**PROVIDED MATERIAL**
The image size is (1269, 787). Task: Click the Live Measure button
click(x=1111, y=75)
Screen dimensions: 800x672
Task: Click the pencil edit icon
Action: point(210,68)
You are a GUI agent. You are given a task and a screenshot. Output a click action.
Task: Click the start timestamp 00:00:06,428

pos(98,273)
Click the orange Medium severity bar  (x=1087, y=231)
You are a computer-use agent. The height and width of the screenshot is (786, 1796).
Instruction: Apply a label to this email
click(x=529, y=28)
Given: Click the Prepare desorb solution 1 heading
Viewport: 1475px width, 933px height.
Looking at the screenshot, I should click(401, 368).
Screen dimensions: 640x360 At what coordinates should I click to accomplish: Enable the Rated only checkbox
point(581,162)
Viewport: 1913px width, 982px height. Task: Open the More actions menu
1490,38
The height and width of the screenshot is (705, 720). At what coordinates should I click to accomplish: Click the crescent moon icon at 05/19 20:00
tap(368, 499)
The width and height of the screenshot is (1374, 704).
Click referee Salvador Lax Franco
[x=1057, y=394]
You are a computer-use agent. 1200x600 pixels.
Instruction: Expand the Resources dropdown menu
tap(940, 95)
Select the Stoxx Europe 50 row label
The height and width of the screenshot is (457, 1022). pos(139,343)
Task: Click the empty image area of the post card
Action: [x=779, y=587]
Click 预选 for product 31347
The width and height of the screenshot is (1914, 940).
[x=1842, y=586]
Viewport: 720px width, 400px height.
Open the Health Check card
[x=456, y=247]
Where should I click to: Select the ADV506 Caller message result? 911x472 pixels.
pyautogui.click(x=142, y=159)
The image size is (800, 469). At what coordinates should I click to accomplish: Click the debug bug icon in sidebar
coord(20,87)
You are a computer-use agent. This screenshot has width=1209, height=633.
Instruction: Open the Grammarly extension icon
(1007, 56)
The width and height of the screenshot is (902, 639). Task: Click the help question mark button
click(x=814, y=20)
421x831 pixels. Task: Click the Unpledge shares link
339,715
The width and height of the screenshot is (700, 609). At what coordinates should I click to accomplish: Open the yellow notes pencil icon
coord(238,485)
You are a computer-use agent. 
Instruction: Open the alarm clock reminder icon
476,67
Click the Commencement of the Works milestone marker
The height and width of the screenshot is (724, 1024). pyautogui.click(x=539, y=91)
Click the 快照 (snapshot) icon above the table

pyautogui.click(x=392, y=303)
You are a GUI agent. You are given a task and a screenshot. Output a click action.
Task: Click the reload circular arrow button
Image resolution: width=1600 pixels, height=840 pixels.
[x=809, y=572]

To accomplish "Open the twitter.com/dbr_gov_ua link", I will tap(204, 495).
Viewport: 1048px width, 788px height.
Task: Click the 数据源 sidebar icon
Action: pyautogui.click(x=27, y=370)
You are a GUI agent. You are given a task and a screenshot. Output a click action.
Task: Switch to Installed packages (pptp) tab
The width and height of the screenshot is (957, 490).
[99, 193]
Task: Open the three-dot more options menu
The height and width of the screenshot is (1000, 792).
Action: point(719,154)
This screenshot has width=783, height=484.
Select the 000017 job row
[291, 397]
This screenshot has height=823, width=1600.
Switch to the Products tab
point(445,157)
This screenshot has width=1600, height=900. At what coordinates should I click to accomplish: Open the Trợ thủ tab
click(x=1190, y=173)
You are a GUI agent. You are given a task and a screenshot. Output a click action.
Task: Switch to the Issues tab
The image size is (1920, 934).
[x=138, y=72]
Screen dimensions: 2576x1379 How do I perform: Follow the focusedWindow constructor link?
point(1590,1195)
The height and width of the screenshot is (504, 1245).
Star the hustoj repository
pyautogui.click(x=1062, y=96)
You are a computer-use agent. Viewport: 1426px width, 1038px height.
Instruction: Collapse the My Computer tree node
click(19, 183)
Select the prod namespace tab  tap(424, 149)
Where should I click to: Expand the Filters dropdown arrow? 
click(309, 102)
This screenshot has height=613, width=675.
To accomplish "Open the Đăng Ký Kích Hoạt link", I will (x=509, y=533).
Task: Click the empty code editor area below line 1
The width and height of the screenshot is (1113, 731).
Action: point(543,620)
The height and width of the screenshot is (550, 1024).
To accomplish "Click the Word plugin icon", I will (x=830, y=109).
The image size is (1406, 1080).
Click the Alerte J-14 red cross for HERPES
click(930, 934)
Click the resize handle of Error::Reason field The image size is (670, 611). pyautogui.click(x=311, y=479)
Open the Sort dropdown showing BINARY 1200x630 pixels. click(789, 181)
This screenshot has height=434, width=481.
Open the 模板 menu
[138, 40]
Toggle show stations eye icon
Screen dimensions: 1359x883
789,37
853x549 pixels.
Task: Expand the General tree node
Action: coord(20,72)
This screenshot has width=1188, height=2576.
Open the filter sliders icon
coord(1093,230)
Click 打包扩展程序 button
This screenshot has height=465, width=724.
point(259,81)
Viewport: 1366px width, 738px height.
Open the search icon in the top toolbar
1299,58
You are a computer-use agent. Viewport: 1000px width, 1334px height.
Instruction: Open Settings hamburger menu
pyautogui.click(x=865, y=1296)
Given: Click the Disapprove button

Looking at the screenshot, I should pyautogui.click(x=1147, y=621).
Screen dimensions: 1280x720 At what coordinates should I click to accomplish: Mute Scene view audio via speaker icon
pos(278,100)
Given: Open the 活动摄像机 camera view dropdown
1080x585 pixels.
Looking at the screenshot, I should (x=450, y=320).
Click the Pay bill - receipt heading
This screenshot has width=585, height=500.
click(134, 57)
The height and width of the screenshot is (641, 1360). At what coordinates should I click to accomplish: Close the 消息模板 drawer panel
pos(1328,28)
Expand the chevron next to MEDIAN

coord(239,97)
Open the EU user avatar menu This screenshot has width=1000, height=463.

**WORK TO COMPLETE**
Copy the data above without changing anything.

**EXERCISE RESULT**
The image size is (1269, 787). Task: Click the Live Measure button
click(x=1111, y=75)
Screen dimensions: 800x672
Task: Click the pencil edit icon
Action: point(210,68)
You are a GUI agent. You are given a task and a screenshot. Output a click action.
Task: Click the start timestamp 00:00:06,428

pos(98,273)
Click the orange Medium severity bar  (x=1087, y=231)
You are a computer-use agent. The height and width of the screenshot is (786, 1796).
Instruction: Apply a label to this email
click(x=529, y=28)
Given: Click the Prepare desorb solution 1 heading
Viewport: 1475px width, 933px height.
Looking at the screenshot, I should click(401, 368).
Screen dimensions: 640x360 At what coordinates should I click to accomplish: Enable the Rated only checkbox
point(581,162)
Viewport: 1913px width, 982px height. Task: Open the More actions menu
1490,38
The height and width of the screenshot is (705, 720). At what coordinates should I click to accomplish: Click the crescent moon icon at 05/19 20:00
tap(368, 499)
The width and height of the screenshot is (1374, 704).
Click referee Salvador Lax Franco
[x=1057, y=394]
You are a computer-use agent. 1200x600 pixels.
Instruction: Expand the Resources dropdown menu
tap(940, 95)
Select the Stoxx Europe 50 row label
The height and width of the screenshot is (457, 1022). pos(139,343)
Task: Click the empty image area of the post card
Action: [x=779, y=587]
Click 预选 for product 31347
The width and height of the screenshot is (1914, 940).
[x=1842, y=586]
Viewport: 720px width, 400px height.
Open the Health Check card
[x=456, y=247]
Where should I click to: Select the ADV506 Caller message result? 911x472 pixels.
pyautogui.click(x=142, y=159)
The image size is (800, 469). At what coordinates should I click to accomplish: Click the debug bug icon in sidebar
coord(20,87)
You are a computer-use agent. This screenshot has width=1209, height=633.
Instruction: Open the Grammarly extension icon
(1007, 56)
The width and height of the screenshot is (902, 639). Task: Click the help question mark button
click(x=814, y=20)
421x831 pixels. Task: Click the Unpledge shares link
339,715
The width and height of the screenshot is (700, 609). At what coordinates should I click to accomplish: Open the yellow notes pencil icon
coord(238,485)
You are a computer-use agent. 
Instruction: Open the alarm clock reminder icon
476,67
Click the Commencement of the Works milestone marker
The height and width of the screenshot is (724, 1024). pyautogui.click(x=539, y=91)
Click the 快照 (snapshot) icon above the table

pyautogui.click(x=392, y=303)
You are a GUI agent. You are given a task and a screenshot. Output a click action.
Task: Click the reload circular arrow button
Image resolution: width=1600 pixels, height=840 pixels.
[x=809, y=572]

To accomplish "Open the twitter.com/dbr_gov_ua link", I will tap(204, 495).
Viewport: 1048px width, 788px height.
Task: Click the 数据源 sidebar icon
Action: pyautogui.click(x=27, y=370)
You are a GUI agent. You are given a task and a screenshot. Output a click action.
Task: Switch to Installed packages (pptp) tab
The width and height of the screenshot is (957, 490).
[99, 193]
Task: Open the three-dot more options menu
The height and width of the screenshot is (1000, 792).
Action: point(719,154)
This screenshot has width=783, height=484.
Select the 000017 job row
[291, 397]
This screenshot has height=823, width=1600.
Switch to the Products tab
point(445,157)
This screenshot has width=1600, height=900. At what coordinates should I click to accomplish: Open the Trợ thủ tab
click(x=1190, y=173)
You are a GUI agent. You are given a task and a screenshot. Output a click action.
Task: Switch to the Issues tab
The image size is (1920, 934).
[x=138, y=72]
Screen dimensions: 2576x1379 How do I perform: Follow the focusedWindow constructor link?
point(1590,1195)
The height and width of the screenshot is (504, 1245).
Star the hustoj repository
pyautogui.click(x=1062, y=96)
You are a computer-use agent. Viewport: 1426px width, 1038px height.
Instruction: Collapse the My Computer tree node
click(19, 183)
Select the prod namespace tab  tap(424, 149)
Where should I click to: Expand the Filters dropdown arrow? 
click(309, 102)
This screenshot has height=613, width=675.
To accomplish "Open the Đăng Ký Kích Hoạt link", I will (x=509, y=533).
Task: Click the empty code editor area below line 1
The width and height of the screenshot is (1113, 731).
Action: point(543,620)
The height and width of the screenshot is (550, 1024).
To accomplish "Click the Word plugin icon", I will (x=830, y=109).
The image size is (1406, 1080).
Click the Alerte J-14 red cross for HERPES
click(930, 934)
Click the resize handle of Error::Reason field The image size is (670, 611). pyautogui.click(x=311, y=479)
Open the Sort dropdown showing BINARY 1200x630 pixels. click(789, 181)
This screenshot has height=434, width=481.
Open the 模板 menu
[138, 40]
Toggle show stations eye icon
Screen dimensions: 1359x883
789,37
853x549 pixels.
Task: Expand the General tree node
Action: coord(20,72)
This screenshot has width=1188, height=2576.
Open the filter sliders icon
coord(1093,230)
Click 打包扩展程序 button
This screenshot has height=465, width=724.
point(259,81)
Viewport: 1366px width, 738px height.
Open the search icon in the top toolbar
1299,58
You are a computer-use agent. Viewport: 1000px width, 1334px height.
Instruction: Open Settings hamburger menu
pyautogui.click(x=865, y=1296)
Given: Click the Disapprove button

Looking at the screenshot, I should pyautogui.click(x=1147, y=621).
Screen dimensions: 1280x720 At what coordinates should I click to accomplish: Mute Scene view audio via speaker icon
pos(278,100)
Given: Open the 活动摄像机 camera view dropdown
1080x585 pixels.
Looking at the screenshot, I should (x=450, y=320).
Click the Pay bill - receipt heading
This screenshot has width=585, height=500.
click(134, 57)
The height and width of the screenshot is (641, 1360). At what coordinates should I click to accomplish: Close the 消息模板 drawer panel
pos(1328,28)
Expand the chevron next to MEDIAN

coord(239,97)
Open the EU user avatar menu This screenshot has width=1000, height=463.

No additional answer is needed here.